When the top of the page is filled to satisfaction, hit the blue Lauch button at the bottom…
this will bring you to the My Interactive Sessions tab. Hit Connect to Jupyter: this directs you to a launcher
page where you can start up a Python 3 Jupyter Notebook (most typically, this is why you are using svante-ood!),
a Python 3 console window, or any of the other options at the bottom.
The directory path in the left column is pointing at your /home
space (similar to the Files tab).
If you have a library of Python routines you want to be accessible to your Python session, there is an easy way
to do this: in your .bashrc
file, include a line:
export PYTHONPATH=${PYTHONPATH}:«python code library directory»
Note this line should be included in a bash startup file, even if your user login default is C shell.
Compute Node Interactive Apps (MATLAB Proxy):
Documentation forthcoming
Compute Node Interactive Apps (RStudio Server):
Documentation forthcoming
Fileserver Interactive Apps (Jupyter Notebook):
Why run a svante-ood session on a file server? One major advantages: no wall time limit. And, file server usage is not monitored by the SLURM scheduler, so file server nodes are always available for use, even if other tasks are running concurrently. Moreover, if you are doing analysis involving heavy file input/output, your script will likely run much faster if the data are accessed locally, in other words running Python on the file server where the data are located (see Section 6.1.2). Typically, file servers are shared among research groups, so if you do monopolize a file server’s resources such as cores or RAM, your colleague in the office next door will be the one most likely to complain. That being said, when running a file server svante-ood session, there is a greater onus that you compute responsibily and/or check with your group members before fully taxing one of the servers. See Table 2.1 for a list of file servers and their resource specifications.

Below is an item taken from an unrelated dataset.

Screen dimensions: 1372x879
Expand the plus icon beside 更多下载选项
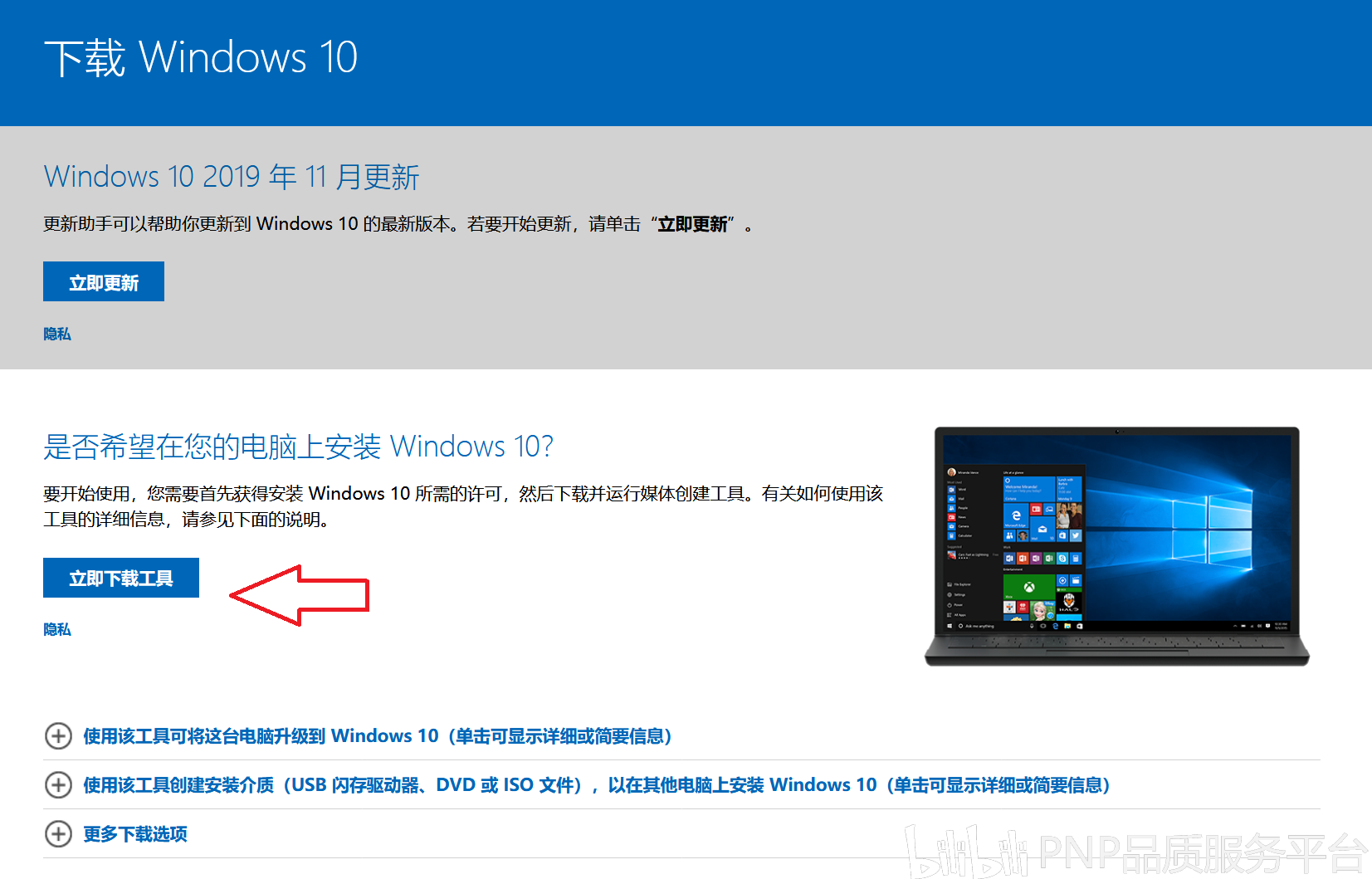click(x=58, y=834)
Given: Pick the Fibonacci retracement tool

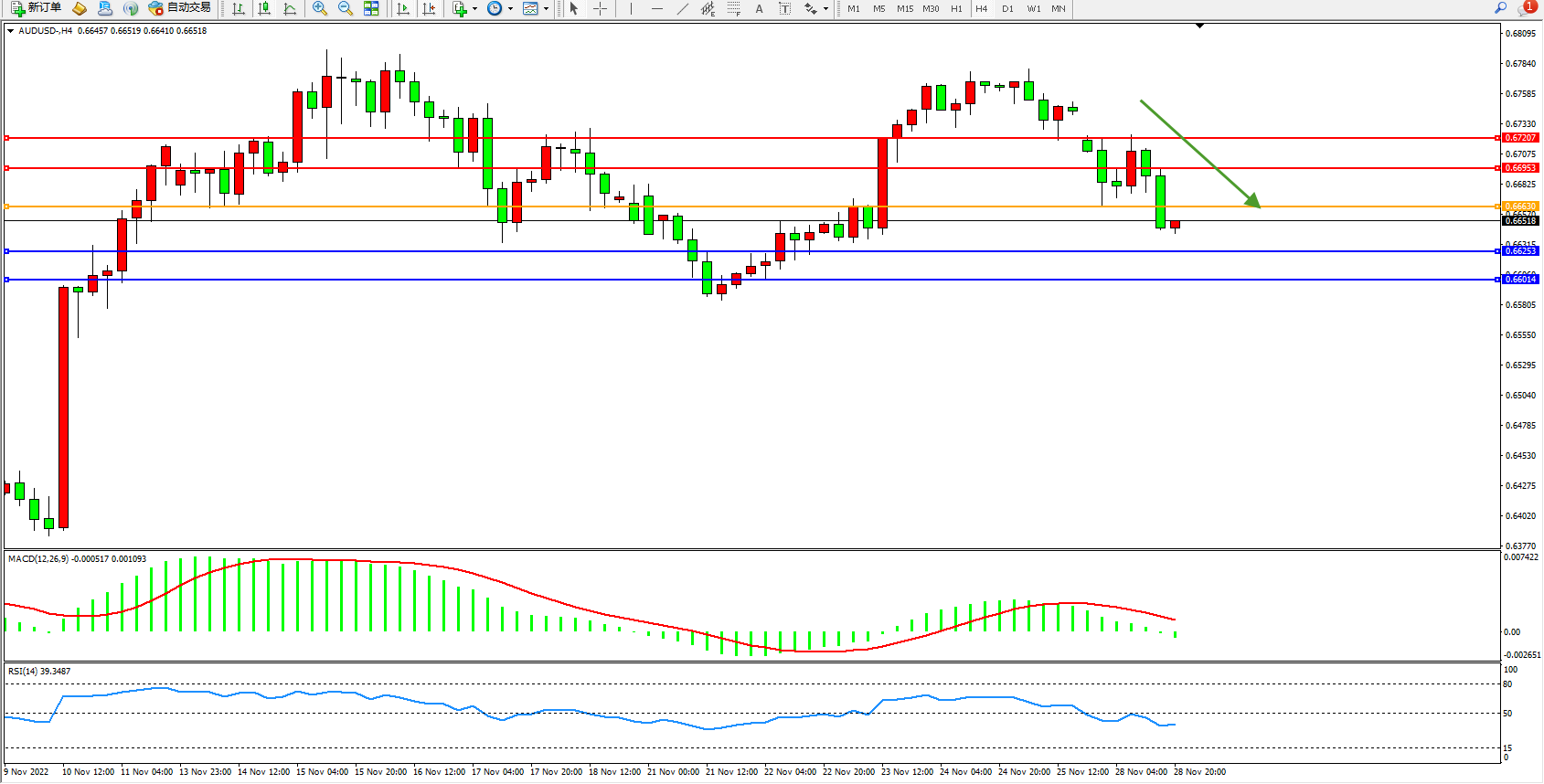Looking at the screenshot, I should (x=733, y=8).
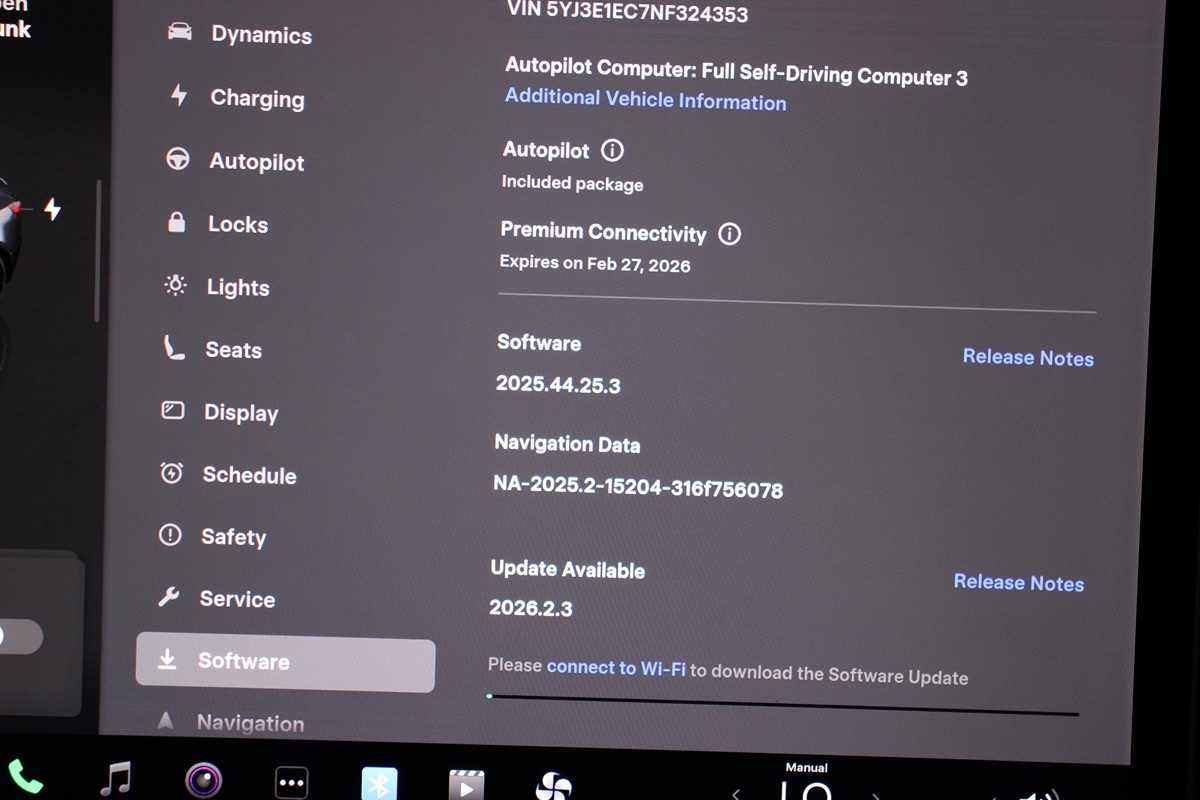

Note also there is no restriction in using specific file servers even if you lack storage space there, but if you do plan to use significant resources, best to check with svante-admin@mit.edu beforehand.
After selecting the Fileserver Interactive Apps tab, the options and checkboxes are similar to those on the Compute Node Interactive Apps tab (which Anaconda module. custom Anaconda environments, PYTHONPATH, Anaconda module selection, and custom Anaconda installation), except for a pulldown menu at the top requiring the user to choose which file server to use. The blue Launch button will start up the session and pull up the My Interactive Sessions tab. As above, bring up the Notebook splash screen by hitting the Connect to Jupyter button.
My Interactive Sessions:
As noted above, this tab is automatically pulled up when you hit Connect to Jupyter or can be selected from the general svante-ood menu. All running svante-ood sessions for a user are listed, with option to delete any session. By clicking the Session ID link, a list of session-related files is pulled up; for debugging purposes, view these files to search for additional information on problems that might have occurred.
Log Out:
To completely log out of svante-ood, note that clicking the Log Out tab is insufficient; you must also completely quit the browser.